Contudo, o ponto-chave está no seguinte achado: esses benefícios ocorreram independentemente do tipo sanguíneo dos participantes. Em outras palavras, uma pessoa do grupo sanguíneo O, por exemplo, teve a mesma melhora ao seguir a dieta “do tipo A” quanto alguém com sangue tipo A. Isso contradiz completamente a premissa fundamental da dieta de D’Adamo.
3. Falha em demonstrar interação entre dieta e grupo sanguíneo
Ainda no estudo de Wang e colaboradores, os pesquisadores buscaram investigar se seguir a dieta “correta” para o próprio tipo sanguíneo traria benefícios adicionais. Mais uma vez, os dados foram claros: não houve nenhuma interação significativa entre o tipo sanguíneo e os efeitos da dieta sobre os marcadores de saúde.
De fato, em alguns casos isolados, indivíduos que seguiram a dieta correspondente ao seu tipo sanguíneo apresentaram até piores indicadores (como maiores níveis de insulina e HOMA-IR). Esses achados sugerem que não só a dieta do tipo sanguíneo falha em trazer benefícios exclusivos, como pode inclusive provocar efeitos adversos em certos contextos.

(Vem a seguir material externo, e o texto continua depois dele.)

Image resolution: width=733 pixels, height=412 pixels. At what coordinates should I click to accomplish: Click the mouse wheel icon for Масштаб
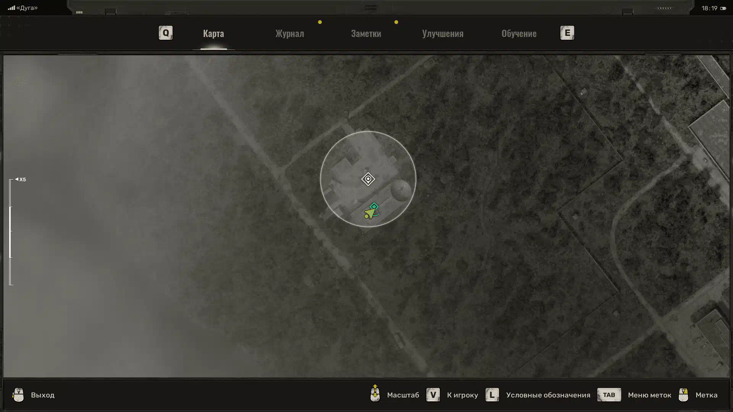pyautogui.click(x=375, y=394)
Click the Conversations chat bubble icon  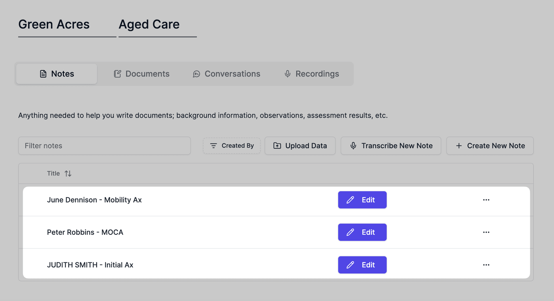(196, 74)
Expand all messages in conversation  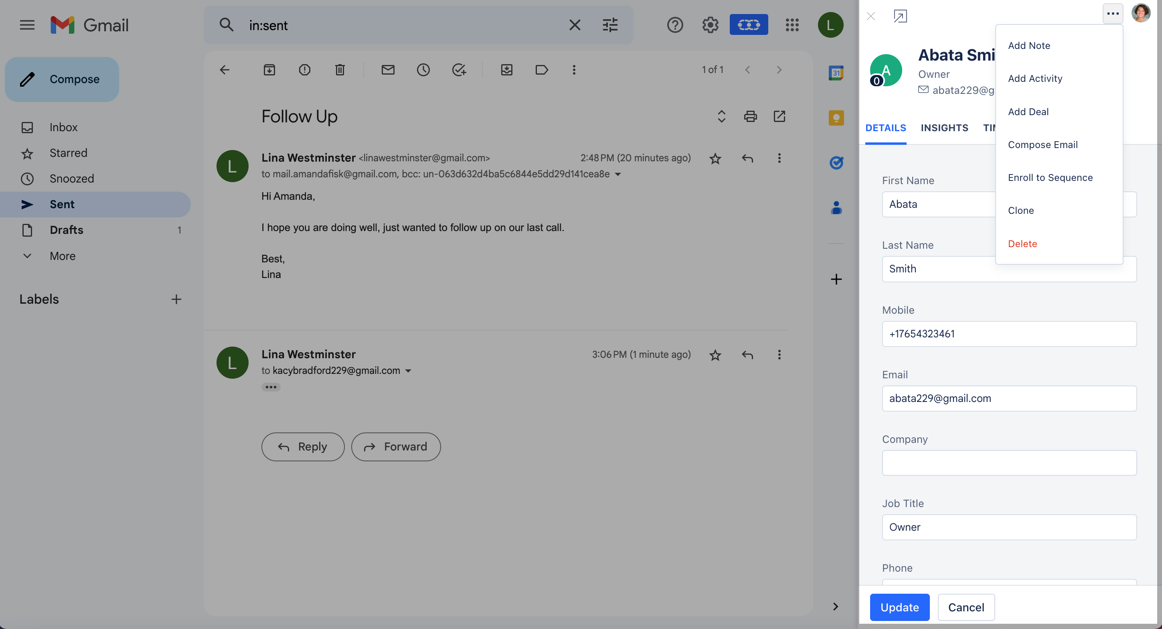click(721, 116)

4. Fundamentação teórica contestada pela genética e pela biologia evolutiva
Outro aspecto crítico diz respeito à base teórica da dieta. D’Adamo afirma que os diferentes grupos sanguíneos evoluíram em momentos distintos da história humana e que cada grupo carrega em sua genética o “registro ancestral” de como nossos antepassados comiam. No entanto, estudos genéticos demonstram que essa premissa é incorreta. Análises filogenéticas mostram que o grupo sanguíneo A, e não o O, provavelmente é o ancestral humano mais antigo.

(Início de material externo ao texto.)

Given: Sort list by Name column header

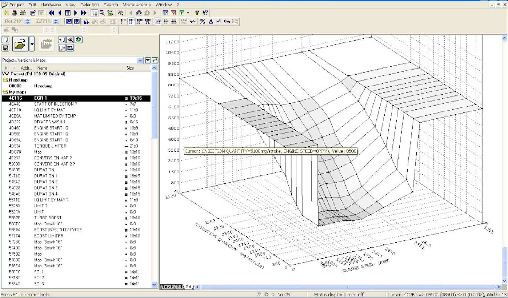Looking at the screenshot, I should tap(42, 68).
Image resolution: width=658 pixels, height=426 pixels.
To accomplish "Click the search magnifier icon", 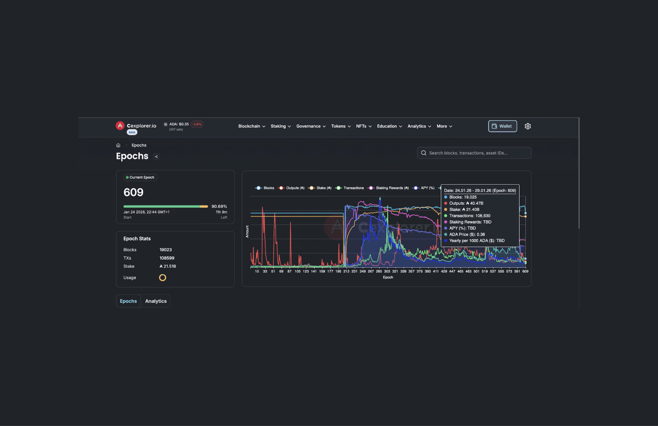I will (424, 153).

Além disso, a ideia de que lectinas alimentares causariam aglutinação de células sanguíneas com base no grupo ABO também foi refutada por evidências científicas. Um estudo clássico demonstrou que não há reações específicas de lectinas de alimentos comuns com os diferentes tipos sanguíneos.
5. Risco de restrições alimentares desnecessárias
Aderir cegamente à dieta do tipo sanguíneo pode levar a restrições alimentares arbitrárias e infundadas. Pessoas do tipo O são orientadas a evitar cereais e laticínios, enquanto os do tipo A são incentivados a seguir uma dieta vegetariana. No entanto, essas recomendações não são baseadas em evidência científica e podem comprometer a variedade alimentar e a obtenção de nutrientes essenciais.
Por exemplo, restringir laticínios sem justificativa médica (como intolerância à lactose ou alergia) pode comprometer a ingestão de cálcio e vitamina D, enquanto evitar grãos pode afetar a ingestão de fibras e micronutrientes importantes.
6. Propagação de pseudociência com apelo comercial
A dieta do tipo sanguíneo se tornou um fenômeno editorial, vendendo milhões de cópias no mundo todo. No entanto, o sucesso comercial da proposta não se traduziu em validação científica. Pelo contrário, a literatura científica continua a apontar que as alegações feitas por D’Adamo são essencialmente teóricas, sem respaldo empírico.
Além disso, os produtos associados à dieta — como livros, suplementos e testes genéticos — constituem uma indústria lucrativa, que se beneficia da desinformação e da promessa de soluções personalizadas e milagrosas.
Conclusão: uma proposta cientificamente insustentável
Apesar da retórica sedutora e do apelo à individualização alimentar, a dieta do tipo sanguíneo carece de sustentação científica sólida. As poucas melhorias observadas nos estudos se explicam pelas características gerais das dietas analisadas (como maior consumo de vegetais e menor consumo de alimentos ultraprocessados), e não pela correspondência com o tipo sanguíneo.
Portanto, adotar uma alimentação nutritiva, baseada predominantemente em alimentos de origem animal, continua sendo a melhor recomendação para a promoção da saúde e a prevenção de doenças — independentemente do grupo sanguíneo.